OPINION: The stark and miserable reality behind the latest Household Incomes Report is that we've hit our highest-recorded level of income inequality and child poverty has worsened big-time.
Otherwise fine. Otherwise, just dandy.
The Government would have us understand that Brian Perry's dispassionately worded analyses reflect the regrettable results of the international economic downturn.
Which, to be fair, is a major impact Mr Perry himself acknowledges.
But surely we must reject any invitations, explicit or tacit, to behold these findings and conclude only they represent further proof, if proof were needed, of how badly it sucks to be poor in the first place.
Especially, if you had the ill-judgement to be both poor and young. The child poverty rate rose from 15 per cent in 2007 to 21 per cent last year.
The worsening imbalance is socially frightening. People flee countries. Or they lash out in anger.
Some might take the hard-nosed view that the significance of these reports depends on how precious you're being when you assess poverty.
After all, New Zealand has no official measure of poverty or material hardship.

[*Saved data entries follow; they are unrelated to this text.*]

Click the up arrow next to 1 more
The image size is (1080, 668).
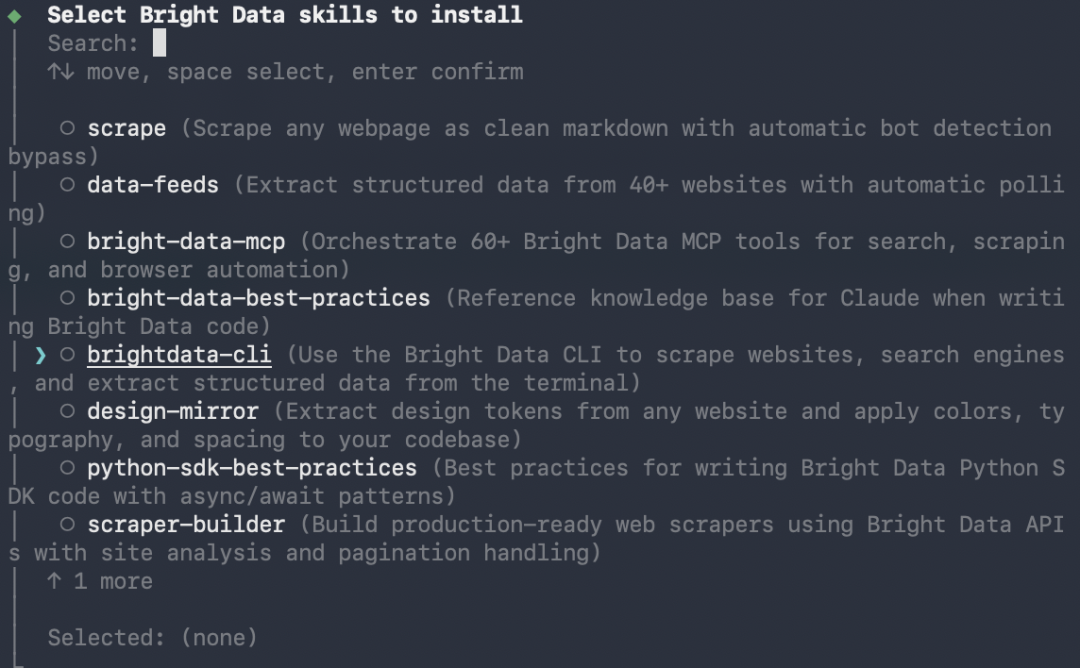coord(54,581)
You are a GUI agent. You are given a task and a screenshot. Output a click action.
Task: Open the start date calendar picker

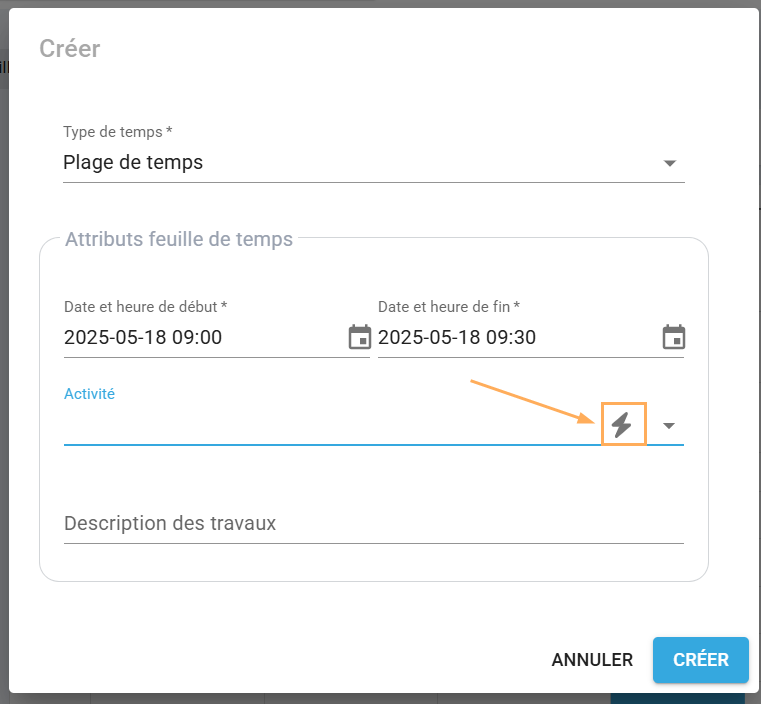coord(359,337)
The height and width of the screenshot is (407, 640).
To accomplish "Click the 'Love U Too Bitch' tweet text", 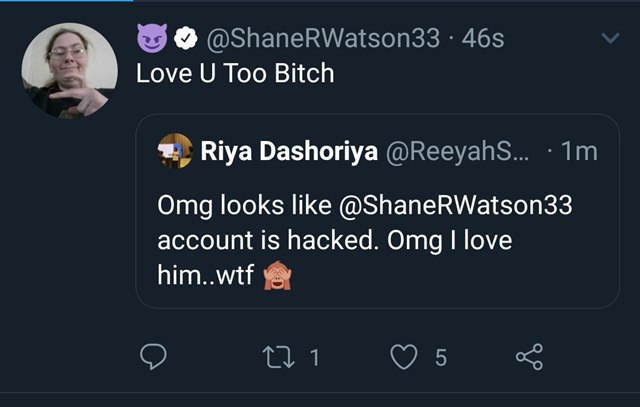I will pyautogui.click(x=235, y=73).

(File that one under "scandalous omissions". It's almost as if this isn't something that governments past and present have been anxious to move out of soft focus assessment)
We do, of course, have some legitimate bases for comparison upon which to base reports such as this.
In more economically developed countries, poverty and hardship are about relative disadvantage, Mr Perry acknowledges. So no, we're not talking about an absolute subsistence lifestyle, fending off starvation on a hand-to-mouth basis.
But we are talking about people "being excluded from a minimum acceptable way of life in one's own society because of lack of resources".
Poverty and hardship aren't the same thing, under these criteria. Poverty is assessed on income measures, while hardship reflects non-income measures. All can be calibrated against the European Union and the OECD standards.
The risen hardship rate for children partly reflects the falling incomes of middle New Zealanders, who may already have been in a precarious financial position. These are kids whose family incomes are still assessed as above the poverty threshold, but as they've dropped the impact is being felt on the kids enough to tip them into the hardship category.
Not what their parents would want, you would think. So does this reflect, in practical terms, poor prioritisation or organisation as part of our nation's problems?
It comes as bitter news, though perhaps scant surprise, to so many New Zealanders that our richest income earners had the sharpest rise in their financial fortunes, while the median for all workers dropped 3 per cent.
That, incidentally, was the first drop since the rotten depths of the early 1990s.
Social Development Minister Paula Bennett, painting the international economic downturn as the real culprit, says it has "really hit those people hard".
Those people? If those people are middle income and the hard-up New Zealanders, then who does that leave to comprise the remaining "we"?
Admittedly, we shouldn't read too much into a couple of words spoken in debate, but Mrs Bennett should be encouraged towards more inclusive language, lest it invite those people to feel they are being viewed on a rather distant basis.